Amy: (to self) ME! MEEEE! MEEEEEEEOMG.
Noah: (out loud, to entire room of students and parents) I'm not scared! I'm Harry Potter, and I'm brave!
HEY LOOK WHAT I CAN DO THIS IS PRETTY COOL TOO RIGHT WHATEVER KARATE.
Noah very generously gave Ezra his white belt to wear around the house, and even pieced his broken board back together so his brother could pretend to kick and punch it in half to his little jealous heart's content.
(Ezra would probably like me to document that 1) he already has near-perfect form on his front kick and is working very hard on the round house, 2) he only ever, ever kicks cookbooks. Which totally deserve it, frankly.)

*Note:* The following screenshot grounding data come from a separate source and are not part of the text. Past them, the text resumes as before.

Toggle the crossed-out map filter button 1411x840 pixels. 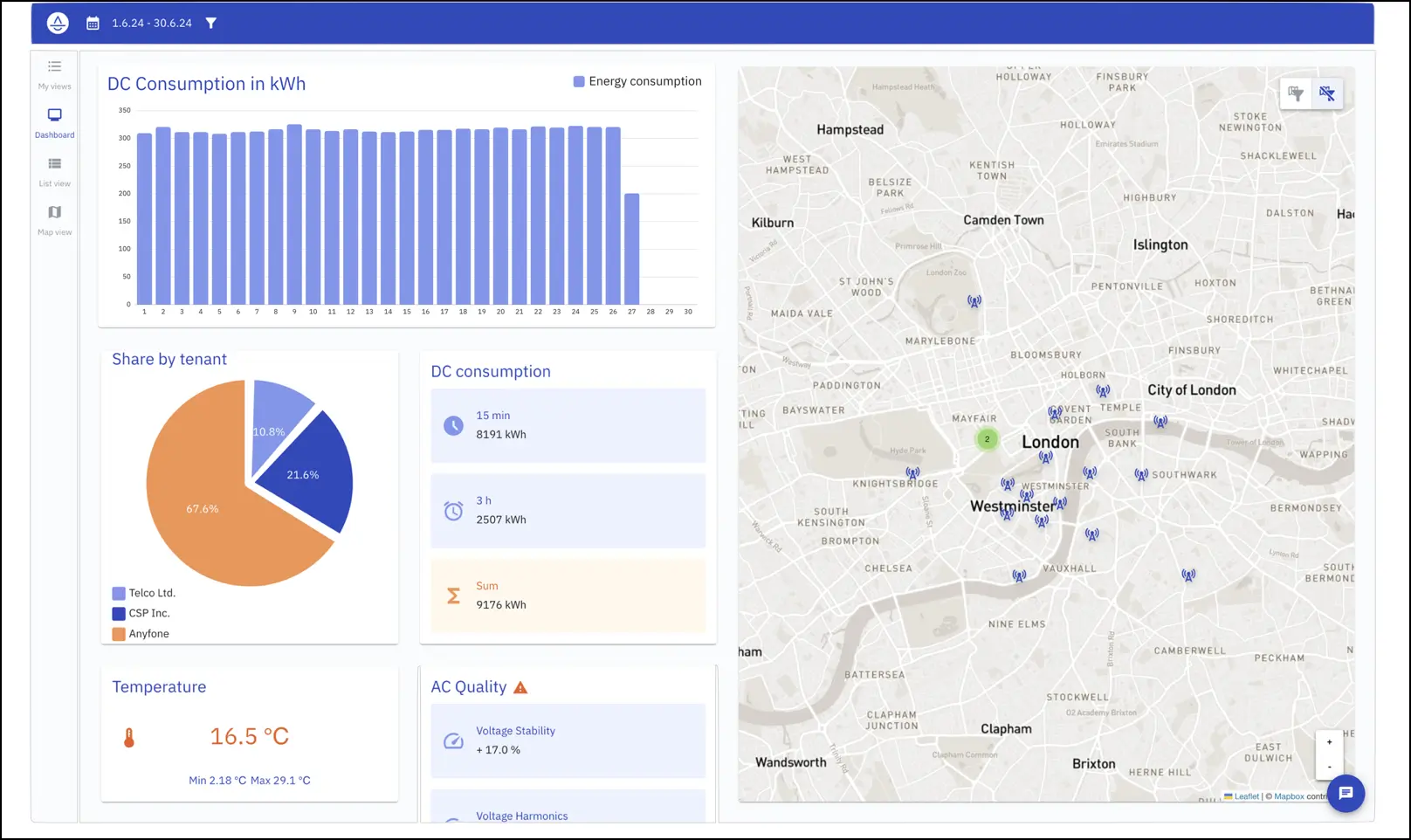(1327, 94)
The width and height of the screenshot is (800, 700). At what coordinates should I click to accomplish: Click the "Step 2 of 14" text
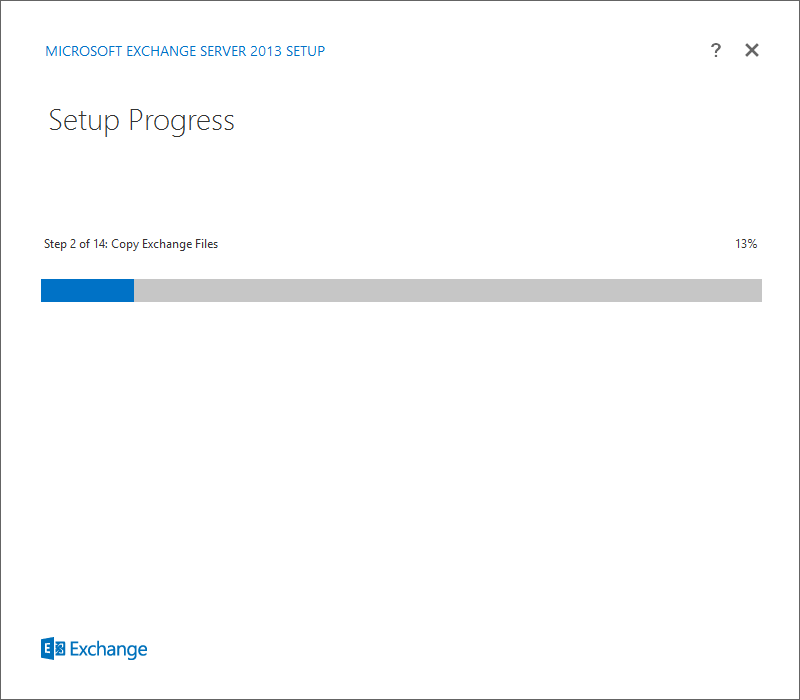coord(75,244)
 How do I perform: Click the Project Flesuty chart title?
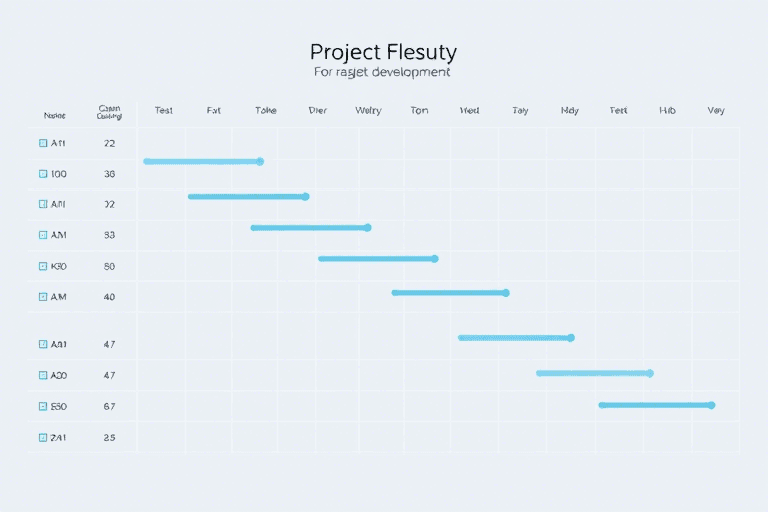383,51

My doctor's office called yesterday and left a message asking me to call them back, and I was seized with terror that oh shit, I probably failed my glucose test. Time for moar sugar drank partay!
But no, that was all fine. Another damn UTI. And another vote of confidence in the medical establishment, since I had to call the office back two times to inform them that the doctor had prescribed an antibiotic that I am deathly allergic to. Nope, can't take that one. Try again please. Nope, not that one either.
(Jeez, if only there was some kind of ACCESSIBLE RECORD OF MY ALLERGIES AND/OR OTHER PERTINENT HEALTH INFORMATION WRITTEN DOWN SOMEWHERE. Like on a health history form! On a chart! In a folder! Or hell, how about a fucking Post-It, maybe.)
(Prescription number three seems to be okay, since I've taken two pills and not yet died of hives. But you know I goddamn Googled that shit before I took any of it. What the HELL.)
I am 28 weeks along now. Third trimester. Things are getting real and slightly more uncomfortable and full of involuntary grunts and sighs and oh my God I can't get my shoes on oooffffs.
I have sorted through and organized three drawers, one closet and eaten an entire basketball:
(Don't laugh at my headscarf. That's my Organizin' Scarf, and it gets shit done, people.)